Scan the lines below for the string "computer" and copy every one that has it.

**********

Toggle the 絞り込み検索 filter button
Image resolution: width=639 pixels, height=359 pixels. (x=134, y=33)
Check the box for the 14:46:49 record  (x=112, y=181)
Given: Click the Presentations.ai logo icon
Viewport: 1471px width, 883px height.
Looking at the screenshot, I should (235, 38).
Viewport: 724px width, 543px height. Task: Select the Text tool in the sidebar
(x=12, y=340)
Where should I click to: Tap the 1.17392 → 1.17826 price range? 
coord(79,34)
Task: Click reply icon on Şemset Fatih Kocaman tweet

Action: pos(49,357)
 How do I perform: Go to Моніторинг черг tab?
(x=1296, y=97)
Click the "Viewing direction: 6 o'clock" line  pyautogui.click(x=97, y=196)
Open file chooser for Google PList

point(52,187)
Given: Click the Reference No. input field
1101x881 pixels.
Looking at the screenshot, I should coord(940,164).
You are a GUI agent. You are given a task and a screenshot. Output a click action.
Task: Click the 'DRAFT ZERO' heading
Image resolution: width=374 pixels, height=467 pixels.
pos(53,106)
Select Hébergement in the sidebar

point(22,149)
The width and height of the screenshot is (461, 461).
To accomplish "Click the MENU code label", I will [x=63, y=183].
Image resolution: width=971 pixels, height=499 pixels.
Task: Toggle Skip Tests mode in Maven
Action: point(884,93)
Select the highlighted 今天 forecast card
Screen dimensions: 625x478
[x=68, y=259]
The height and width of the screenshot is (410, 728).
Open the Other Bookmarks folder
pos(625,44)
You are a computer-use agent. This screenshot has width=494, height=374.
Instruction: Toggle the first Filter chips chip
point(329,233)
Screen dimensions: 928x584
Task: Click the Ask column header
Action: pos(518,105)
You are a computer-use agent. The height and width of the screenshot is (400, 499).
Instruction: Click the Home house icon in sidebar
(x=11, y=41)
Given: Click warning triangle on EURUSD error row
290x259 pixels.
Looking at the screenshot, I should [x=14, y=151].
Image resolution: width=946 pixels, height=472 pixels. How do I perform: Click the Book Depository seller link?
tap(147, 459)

**********

__Solved exercise__:
You are a computer-use agent. This screenshot has width=494, height=374.
You are a computer-use agent. The height and width of the screenshot is (400, 499).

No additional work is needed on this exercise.